Dal punto di vista terapeutico, poi, non non si può pensare solo all’aspetto farmacologico. Gli avanzamenti penso saranno a 360 gradi. I neurochirurghi riescono ad asportare anche in aree che precedentemente non venivano nemmeno sottoposte a biopsia.

Per quanto riguarda le radioterapie bisogna guardare al miglioramento nell’evitare al paziente danni successivi al trattamento stesso. Sono terapie sempre più guidate, come la protonterapia. Non è più come una volta quando si poteva “fare una volta sola”, sono possibili anche eventuali ri-trattamenti.

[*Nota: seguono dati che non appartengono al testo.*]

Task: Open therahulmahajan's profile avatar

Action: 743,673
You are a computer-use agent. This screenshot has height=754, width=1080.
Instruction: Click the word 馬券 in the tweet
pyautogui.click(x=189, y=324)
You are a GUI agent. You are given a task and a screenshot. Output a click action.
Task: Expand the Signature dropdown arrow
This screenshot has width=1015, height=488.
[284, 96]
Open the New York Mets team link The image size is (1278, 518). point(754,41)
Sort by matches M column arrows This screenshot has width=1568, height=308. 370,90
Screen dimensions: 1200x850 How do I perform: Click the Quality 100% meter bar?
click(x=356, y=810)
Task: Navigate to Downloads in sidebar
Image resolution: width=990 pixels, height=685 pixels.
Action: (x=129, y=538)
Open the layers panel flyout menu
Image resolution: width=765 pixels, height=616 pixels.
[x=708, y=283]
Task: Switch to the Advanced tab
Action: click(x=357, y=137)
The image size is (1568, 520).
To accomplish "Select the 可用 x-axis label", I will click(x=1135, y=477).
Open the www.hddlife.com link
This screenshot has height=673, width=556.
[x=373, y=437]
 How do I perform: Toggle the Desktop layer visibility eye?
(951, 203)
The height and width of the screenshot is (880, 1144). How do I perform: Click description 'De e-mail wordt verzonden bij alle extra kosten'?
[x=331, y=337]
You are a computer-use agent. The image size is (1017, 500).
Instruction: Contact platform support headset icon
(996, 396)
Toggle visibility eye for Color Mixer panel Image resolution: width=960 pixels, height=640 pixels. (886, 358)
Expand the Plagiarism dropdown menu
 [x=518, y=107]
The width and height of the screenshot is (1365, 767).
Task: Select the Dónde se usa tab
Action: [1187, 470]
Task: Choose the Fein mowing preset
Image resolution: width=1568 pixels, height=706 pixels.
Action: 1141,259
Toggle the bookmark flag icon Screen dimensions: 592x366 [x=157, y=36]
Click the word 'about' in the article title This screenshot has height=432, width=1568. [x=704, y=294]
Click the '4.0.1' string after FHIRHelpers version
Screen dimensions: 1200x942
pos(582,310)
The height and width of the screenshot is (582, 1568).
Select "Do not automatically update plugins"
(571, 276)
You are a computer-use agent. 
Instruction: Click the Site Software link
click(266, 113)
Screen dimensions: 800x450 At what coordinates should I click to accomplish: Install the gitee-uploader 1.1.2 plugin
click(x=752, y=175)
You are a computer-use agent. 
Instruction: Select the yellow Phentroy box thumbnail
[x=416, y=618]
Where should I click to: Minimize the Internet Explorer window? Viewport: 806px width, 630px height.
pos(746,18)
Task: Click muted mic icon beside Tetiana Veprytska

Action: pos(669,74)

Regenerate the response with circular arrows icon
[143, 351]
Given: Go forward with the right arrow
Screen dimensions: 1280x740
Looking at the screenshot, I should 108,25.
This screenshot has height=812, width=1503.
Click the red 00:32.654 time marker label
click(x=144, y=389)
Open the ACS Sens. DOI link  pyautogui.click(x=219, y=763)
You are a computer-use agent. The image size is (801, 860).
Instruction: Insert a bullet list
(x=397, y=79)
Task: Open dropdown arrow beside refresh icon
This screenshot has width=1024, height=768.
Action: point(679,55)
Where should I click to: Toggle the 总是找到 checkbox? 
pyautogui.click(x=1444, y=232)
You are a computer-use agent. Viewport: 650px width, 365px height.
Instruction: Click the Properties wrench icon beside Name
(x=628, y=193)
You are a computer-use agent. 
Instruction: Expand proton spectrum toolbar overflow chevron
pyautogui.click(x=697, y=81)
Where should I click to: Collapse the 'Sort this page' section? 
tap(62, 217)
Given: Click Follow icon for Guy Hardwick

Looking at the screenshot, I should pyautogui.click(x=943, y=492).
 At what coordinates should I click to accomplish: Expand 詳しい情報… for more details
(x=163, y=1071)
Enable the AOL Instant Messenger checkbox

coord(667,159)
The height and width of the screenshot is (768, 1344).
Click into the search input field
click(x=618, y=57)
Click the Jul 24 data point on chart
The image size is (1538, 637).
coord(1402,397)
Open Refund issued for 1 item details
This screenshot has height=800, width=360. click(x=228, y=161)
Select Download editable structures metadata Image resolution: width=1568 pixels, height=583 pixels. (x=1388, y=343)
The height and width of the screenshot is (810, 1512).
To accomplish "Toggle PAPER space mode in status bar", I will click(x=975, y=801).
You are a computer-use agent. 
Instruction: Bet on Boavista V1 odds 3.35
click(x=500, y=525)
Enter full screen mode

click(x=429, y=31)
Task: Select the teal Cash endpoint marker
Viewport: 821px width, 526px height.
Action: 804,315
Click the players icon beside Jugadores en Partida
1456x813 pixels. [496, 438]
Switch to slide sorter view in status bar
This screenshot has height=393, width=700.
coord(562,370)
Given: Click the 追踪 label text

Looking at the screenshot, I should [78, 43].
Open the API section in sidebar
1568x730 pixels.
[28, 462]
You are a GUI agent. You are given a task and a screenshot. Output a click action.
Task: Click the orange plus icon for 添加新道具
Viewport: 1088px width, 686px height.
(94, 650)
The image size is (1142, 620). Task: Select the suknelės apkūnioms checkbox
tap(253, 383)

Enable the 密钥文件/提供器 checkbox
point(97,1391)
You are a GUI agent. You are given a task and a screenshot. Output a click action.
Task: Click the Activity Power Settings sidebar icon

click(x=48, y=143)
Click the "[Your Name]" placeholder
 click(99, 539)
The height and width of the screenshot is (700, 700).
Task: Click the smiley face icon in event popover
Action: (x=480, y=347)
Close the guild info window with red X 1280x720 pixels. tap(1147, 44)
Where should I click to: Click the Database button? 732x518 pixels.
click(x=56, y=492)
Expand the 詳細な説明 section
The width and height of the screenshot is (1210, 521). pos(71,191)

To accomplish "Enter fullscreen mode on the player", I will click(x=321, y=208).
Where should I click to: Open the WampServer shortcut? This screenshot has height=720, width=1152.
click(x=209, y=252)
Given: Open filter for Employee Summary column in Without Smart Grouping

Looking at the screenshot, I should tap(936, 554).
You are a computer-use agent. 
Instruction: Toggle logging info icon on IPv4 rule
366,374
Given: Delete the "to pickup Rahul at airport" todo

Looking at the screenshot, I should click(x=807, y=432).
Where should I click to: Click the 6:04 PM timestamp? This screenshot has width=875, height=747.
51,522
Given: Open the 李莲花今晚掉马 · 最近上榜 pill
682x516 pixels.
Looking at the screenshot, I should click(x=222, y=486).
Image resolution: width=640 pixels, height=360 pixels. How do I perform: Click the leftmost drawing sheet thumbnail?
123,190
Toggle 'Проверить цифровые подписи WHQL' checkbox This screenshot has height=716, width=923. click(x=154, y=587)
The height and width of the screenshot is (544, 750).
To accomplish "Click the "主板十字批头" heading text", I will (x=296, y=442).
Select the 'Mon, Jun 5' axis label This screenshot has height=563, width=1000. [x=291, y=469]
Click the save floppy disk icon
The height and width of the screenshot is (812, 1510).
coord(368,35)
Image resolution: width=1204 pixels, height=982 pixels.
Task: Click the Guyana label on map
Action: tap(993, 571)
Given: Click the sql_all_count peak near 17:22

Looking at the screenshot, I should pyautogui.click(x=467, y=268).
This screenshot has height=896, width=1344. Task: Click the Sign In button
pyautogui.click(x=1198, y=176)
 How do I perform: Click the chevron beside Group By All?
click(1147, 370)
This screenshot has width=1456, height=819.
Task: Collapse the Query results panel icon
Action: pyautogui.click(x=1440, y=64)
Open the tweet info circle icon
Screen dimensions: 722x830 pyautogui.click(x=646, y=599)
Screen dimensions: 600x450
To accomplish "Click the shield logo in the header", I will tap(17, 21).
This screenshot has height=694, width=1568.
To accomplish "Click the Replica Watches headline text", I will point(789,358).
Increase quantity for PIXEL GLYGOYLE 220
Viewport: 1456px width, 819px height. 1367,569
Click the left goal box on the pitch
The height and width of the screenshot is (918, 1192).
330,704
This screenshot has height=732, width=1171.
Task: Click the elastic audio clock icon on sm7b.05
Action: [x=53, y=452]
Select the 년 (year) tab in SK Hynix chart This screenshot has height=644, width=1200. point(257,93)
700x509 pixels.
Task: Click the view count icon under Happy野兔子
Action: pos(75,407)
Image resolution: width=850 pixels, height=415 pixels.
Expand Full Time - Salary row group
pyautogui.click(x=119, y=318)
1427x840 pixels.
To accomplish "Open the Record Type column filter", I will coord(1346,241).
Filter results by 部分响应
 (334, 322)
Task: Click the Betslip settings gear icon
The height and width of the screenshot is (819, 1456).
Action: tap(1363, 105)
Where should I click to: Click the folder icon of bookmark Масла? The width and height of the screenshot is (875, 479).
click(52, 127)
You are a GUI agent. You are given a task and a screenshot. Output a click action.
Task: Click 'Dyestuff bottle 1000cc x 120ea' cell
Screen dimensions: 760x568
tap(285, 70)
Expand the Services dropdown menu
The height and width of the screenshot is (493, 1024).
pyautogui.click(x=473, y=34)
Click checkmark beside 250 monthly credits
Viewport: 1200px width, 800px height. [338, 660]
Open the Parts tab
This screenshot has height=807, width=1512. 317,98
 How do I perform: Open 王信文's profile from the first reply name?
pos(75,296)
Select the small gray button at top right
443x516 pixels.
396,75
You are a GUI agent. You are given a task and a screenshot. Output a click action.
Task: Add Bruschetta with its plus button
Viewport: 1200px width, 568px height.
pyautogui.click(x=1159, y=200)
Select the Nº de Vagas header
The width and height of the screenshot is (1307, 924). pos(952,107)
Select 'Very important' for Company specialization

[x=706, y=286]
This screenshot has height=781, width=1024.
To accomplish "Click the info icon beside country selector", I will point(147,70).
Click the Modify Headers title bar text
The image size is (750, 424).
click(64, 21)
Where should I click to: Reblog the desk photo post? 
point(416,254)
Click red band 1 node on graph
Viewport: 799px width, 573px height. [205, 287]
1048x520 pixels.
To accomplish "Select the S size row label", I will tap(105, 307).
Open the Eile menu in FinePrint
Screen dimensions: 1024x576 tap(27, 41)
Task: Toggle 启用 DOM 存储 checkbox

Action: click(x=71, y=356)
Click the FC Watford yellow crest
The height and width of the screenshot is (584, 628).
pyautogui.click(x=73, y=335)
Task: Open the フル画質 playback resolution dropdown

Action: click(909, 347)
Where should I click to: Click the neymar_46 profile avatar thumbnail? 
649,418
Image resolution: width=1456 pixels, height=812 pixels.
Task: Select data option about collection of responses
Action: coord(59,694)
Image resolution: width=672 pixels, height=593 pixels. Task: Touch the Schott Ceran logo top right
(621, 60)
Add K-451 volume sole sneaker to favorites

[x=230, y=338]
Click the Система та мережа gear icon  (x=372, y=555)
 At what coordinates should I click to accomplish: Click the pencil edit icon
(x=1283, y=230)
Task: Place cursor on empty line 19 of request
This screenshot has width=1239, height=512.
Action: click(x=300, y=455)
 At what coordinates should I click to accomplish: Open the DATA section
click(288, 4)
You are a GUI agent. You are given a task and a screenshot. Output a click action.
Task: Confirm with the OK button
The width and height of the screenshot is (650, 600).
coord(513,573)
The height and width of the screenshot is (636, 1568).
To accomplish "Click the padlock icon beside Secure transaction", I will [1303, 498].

Andando ai farmaci la medicina di precisione ci coinvolgerà sempre di più nei prossimi anni, andando di pari passo con la biologia molecolare di cui parlavo prima. Quanto più emergeranno vie di segnalazione intracellulari implicate nella crescita delle cellule neoplastiche; tanto più crescerà l’impegno nel trovare farmaci che mirano in maniera intelligente a queste vie. Ad oggi, purtroppo, questi target nel glioblastoma sono rari, si riscontrano al massimo nel 3% dei pazienti. La ricerca va però avanti e contiamo di trovarne sempre di più.

Andando alla ricerca più avanzata stiamo scoprendo che il tessuto cerebrale normale, che un tempo veniva considerato inerte rispetto alla crescita tumorale, può contribuire alla crescita tumorale tramite meccanismi estremamente complessi. Alcuni laboratori si stanno già attivando per trovare dei farmaci che contrastino questi processi.

C’è molta complessità, ma io ho tanta speranza per il futuro.

Vuole mandare un messaggio finale per gli amici di Brainy?

State facendo un grosso lavoro e ne abbiamo molto bisogno. È vero che io cerco di dare speranza e credo tanto nel mio lavoro, ma contemporaneamente noi abbiamo bisogno di voi, dobbiamo sentirci supportati. La battaglia è insieme. Sentire la sensibilità delle persone che promuovono e sostengono queste fondazioni è molto importante per i ricercatori, grazie.